▶ Directions:
**A)** Reproduce the passage of the waste disposal excerpt below, starting at "No doubt this" and ending at "abolished public toilets.".
**B)** In the waste disposal excerpt below, what did many council flats built after 1945 have for getting rid of waste?
**C)** Pick up the waste disposal excerpt below at its final sentence and carry it forward.

*** Opening of Excerpt ***

No doubt this trauma runs beneath the recent spate of stories in the rightwing press about the horrors of waste disposal. (Strangely, the triumphant outcome of the Leeds bin workers' strike against privatisation and paycuts was less well publicised.) Wheelie bins and recycling seem to agitate people like nothing else. The first are urban objects that can't be In Keeping; the second implies, unforgivably, that waste doesn't just disappear. One story entailed a woman threatening to sue Torbay Council for reducing the value of property by lining the street with green wheelie bins. It's all symptomatic of what Milan Kundera once defined as "the refusal to admit that shit exists" – particularly acute in a country that has all but abolished public toilets.
Before recycling, waste could in some cases be fairly straightforwardly vaporised – many council flats after 1945 had Garchey chutes, before councils found them too expensive to maintain. Refuse collection is still a problem for local authorities – the flats where I live recently had their wheelie bins taken away, for being on a public right of way; local foxes now dine out here. Houses should be easier were it not for an economy propped up almost entirely by the obsession with property. It would be instructive to ascertain how many of those complaining about unsightly bins and irregular rubbish collection also want to pay less council tax, or admire the everything-outsourced "virtual council" being floated in Suffolk. Or do these things happen by magic?

*** Close of Excerpt ***
*** Opening of Records shown ***

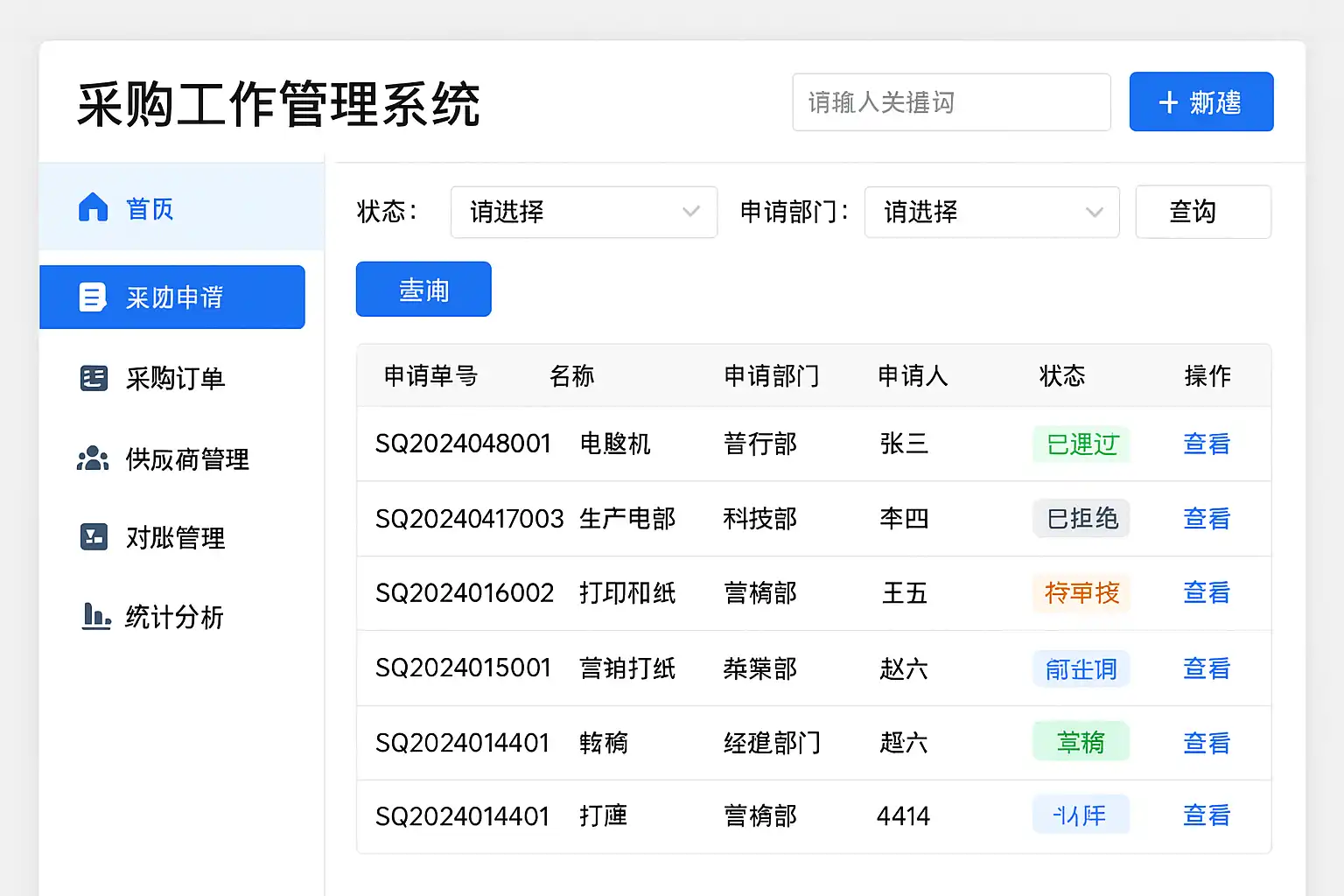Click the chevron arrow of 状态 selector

*** Close of Records shown ***
*** Opening of Records shown ***

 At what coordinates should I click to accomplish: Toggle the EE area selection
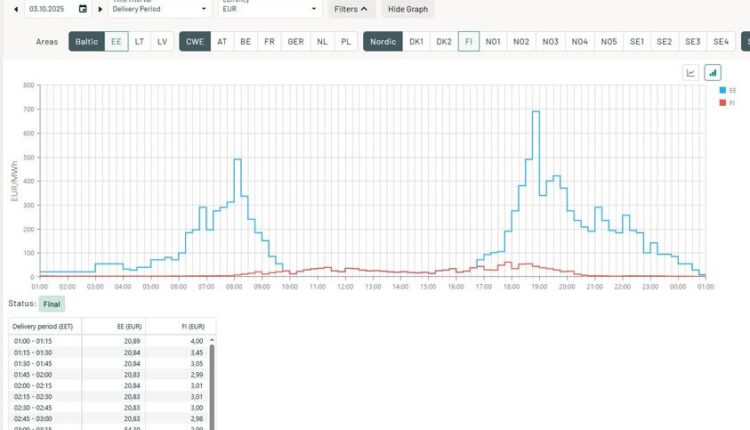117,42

*** Close of Records shown ***

▶ Task responses:
**A)**
No doubt this trauma runs beneath the recent spate of stories in the rightwing press about the horrors of waste disposal. (Strangely, the triumphant outcome of the Leeds bin workers' strike against privatisation and paycuts was less well publicised.) Wheelie bins and recycling seem to agitate people like nothing else. The first are urban objects that can't be In Keeping; the second implies, unforgivably, that waste doesn't just disappear. One story entailed a woman threatening to sue Torbay Council for reducing the value of property by lining the street with green wheelie bins. It's all symptomatic of what Milan Kundera once defined as "the refusal to admit that shit exists" – particularly acute in a country that has all but abolished public toilets.

**B)** Garchey chutes.

**C)**
There are possible solutions, however. In Prince Charles's model village of Poundbury, rubbish is obliterated as much as possible. There are certainly no unsightly wheelie bins – or any street bins at all – and the streets are so narrow that, according to some accounts, residents have to lug their rubbish outside the development. As one wag put it, maybe when locals "tire of it, hopefully they'll start lobbing rubbish into the street from upper storeys – which HRH will love. Truly Augustan!"
But is redesigning waste disposal such a bad idea? There are many ways of redecorating – a city's well-heeled areas often have brightly painted bins, as if to declare: "We recycle, you know." Across the road from me someone has, patriotically or satirically, painted their bin with the flag of St George. In fact, wheelie bins are the sort of problem groups like the Civic Trust were set up to deal with – an omnipresent and (whatever some think) essential piece of street furniture that designers seldom seem to think about, a part of the landscape accepted blankly or with furious resentment. Perhaps it should be properly designed to be in keeping; minimalist in east London's gentrified modernist estates, ornate and neo-Georgian in Bath.
Yet the real reason why bins, especially recycling bins, offend so much is that they are a constant reminder of the quantity of rubbish we produce. And some of the best political thought and writing today is based on glorying in this abundance of reject matter. In Ellis Sharp's astonishing novel The Dump, an entire society is embodied in an enormous pile of waste; Rejectamentalist Manifesto, the website of his fellow novelist China Miéville, uses detritus as a form of political critique; while the American writer Evan Calder Williams has called for a "Salvagepunk" of reassembled trash. Here, reactivated rubbish has become a return of the repressed.